Give a child time out of the containers to build some strength and watch tummy time become much easier. Just don't wait too long. Muscle weakness and neck issues can develop quickly if a child is left in a container early on. Stop the problem before it starts.
1 Can't Be Out Of The Container
Kids want mom and dad to hold them, and that's okay. When they develop the skills to crawl and walk, they will still want to be held but will also want to move on their own. What babies can easily grow almost addicted to is their containers.
A child who will only sleep in a swing or who is left in a car seat to sleep gets used to that set up. The bouncer becomes a night nanny that keeps a child content and resting. The problem with this is that being in a container too much obviously has multiple serious side effects for a child. What does a parent do? Break the habit.

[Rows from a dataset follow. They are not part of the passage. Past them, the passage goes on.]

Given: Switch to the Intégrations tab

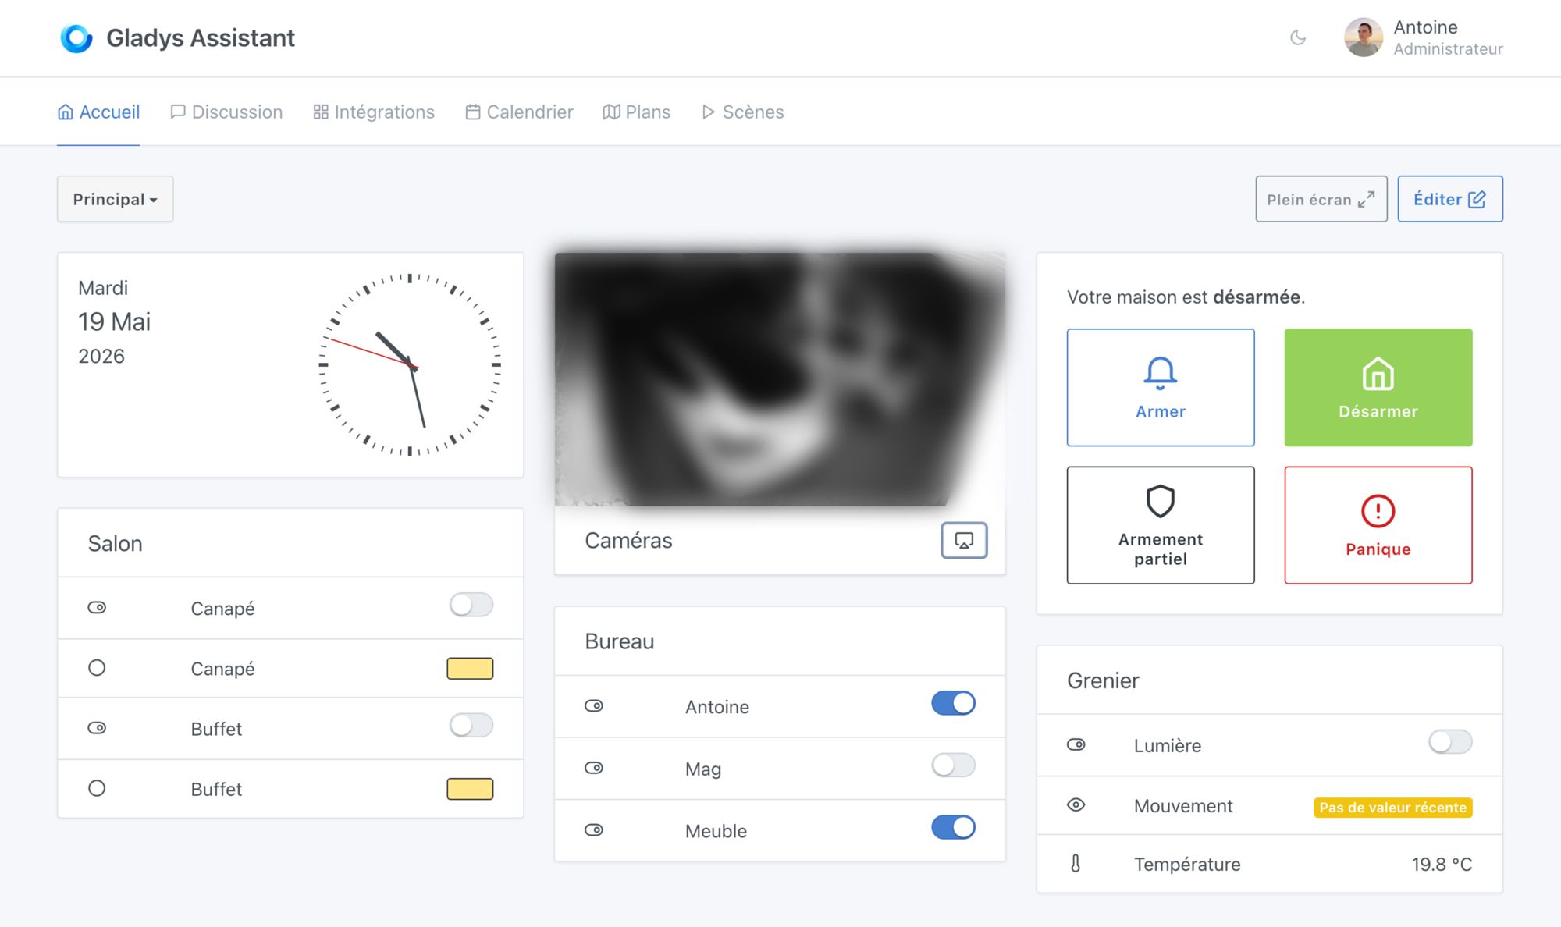Looking at the screenshot, I should tap(374, 112).
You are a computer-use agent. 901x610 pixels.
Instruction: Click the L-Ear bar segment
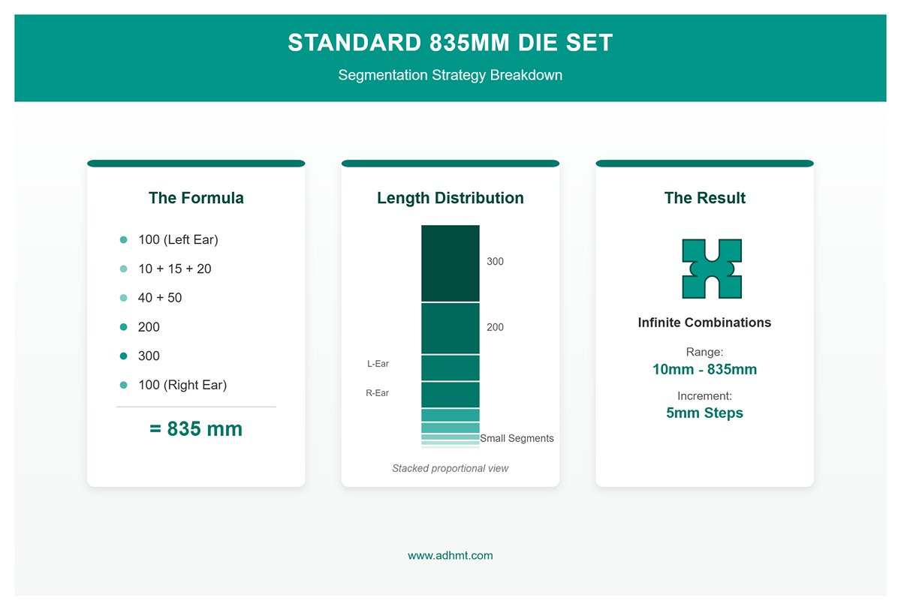point(451,368)
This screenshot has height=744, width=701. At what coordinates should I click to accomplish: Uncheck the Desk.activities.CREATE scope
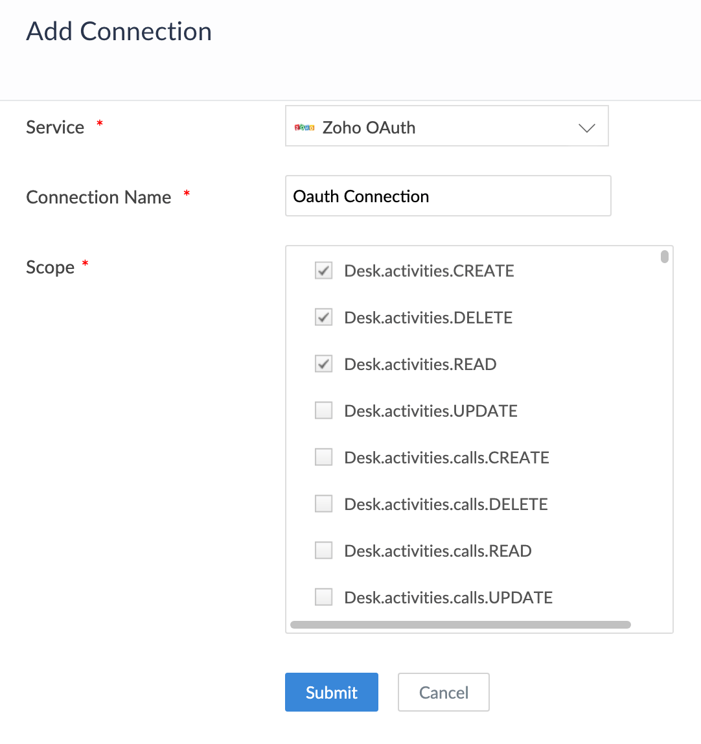323,270
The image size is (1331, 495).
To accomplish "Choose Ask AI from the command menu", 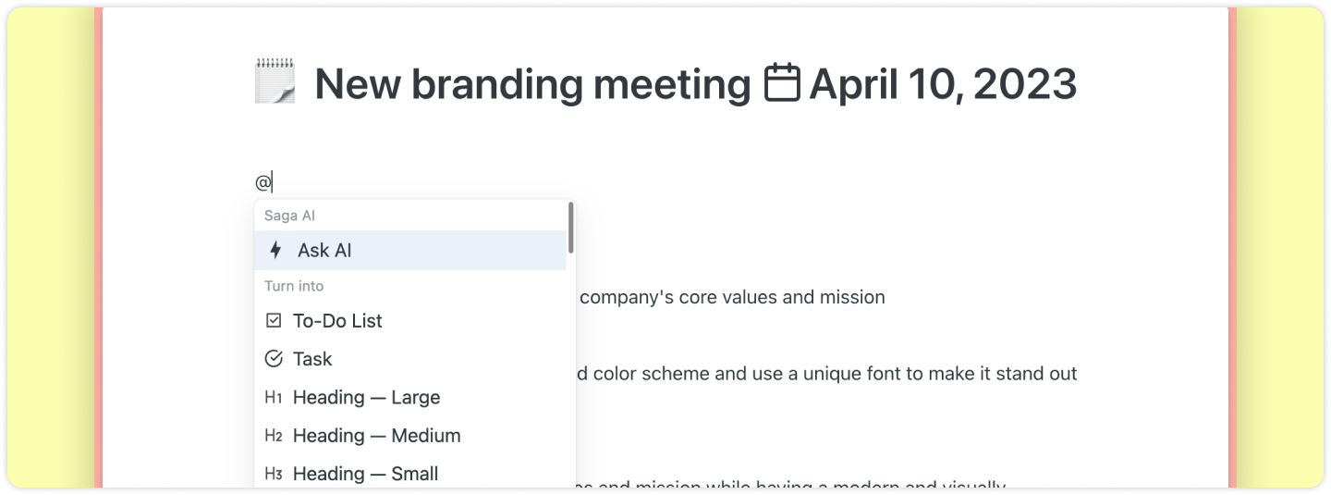I will [x=324, y=250].

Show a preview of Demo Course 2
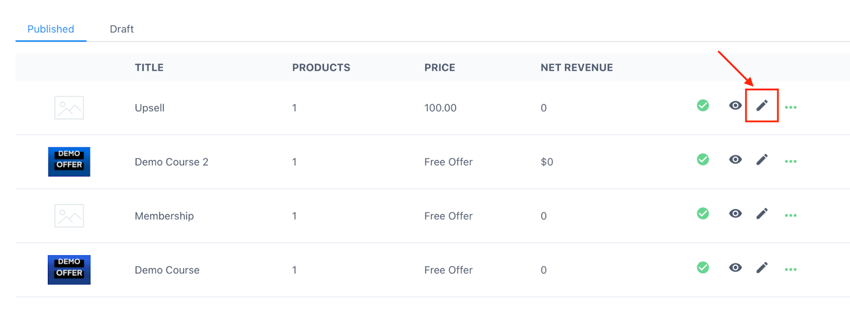pyautogui.click(x=735, y=160)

While some kids will show resistance to leaving their containers, they love being near their parents more and will be just fine being held, carried, or played with on the ground.
Babies won't get addicted to being held in a bad way because physically connecting with a child is essential and doesn't offer the side effects of container addiction.
It's best not to get a child used to chilling in their bouncer while watching something on the iPad, but if the bad habits have already started, break them early. It won't get any easier as time goes on.